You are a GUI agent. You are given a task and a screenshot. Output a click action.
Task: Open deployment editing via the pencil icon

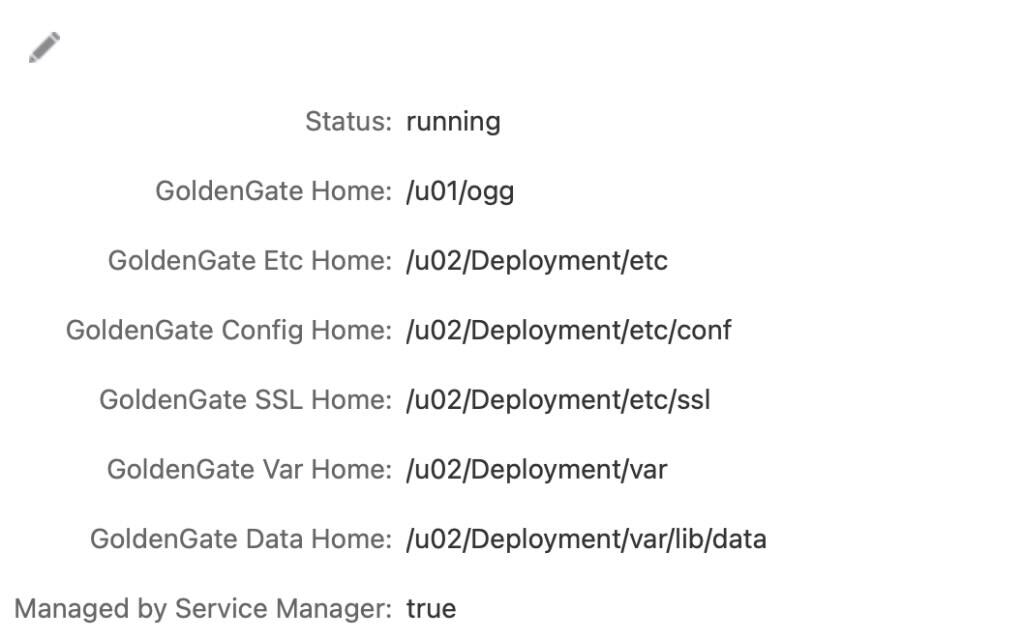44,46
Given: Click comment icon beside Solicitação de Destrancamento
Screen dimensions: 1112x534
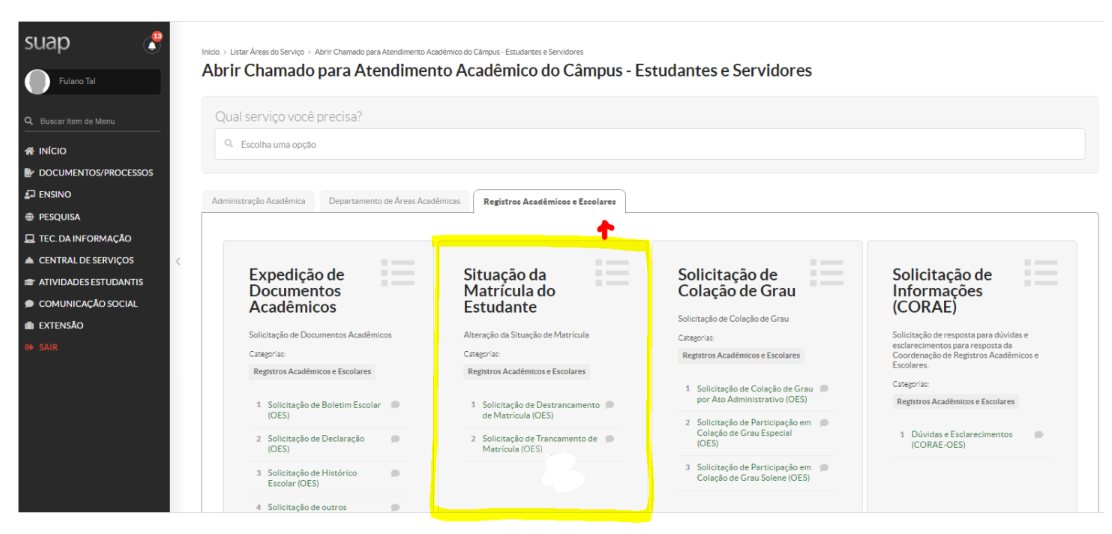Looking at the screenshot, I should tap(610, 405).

_What is required_. From the first line to the last, repeat the records above exactly, leaving out the pictures.

_Answer space_.
You are a GUI agent. You are given a task and a screenshot. Output a click action.
Task: Open deployment editing via the pencil icon

44,46
Given: Click comment icon beside Solicitação de Destrancamento
Screen dimensions: 1112x534
Looking at the screenshot, I should tap(610, 405).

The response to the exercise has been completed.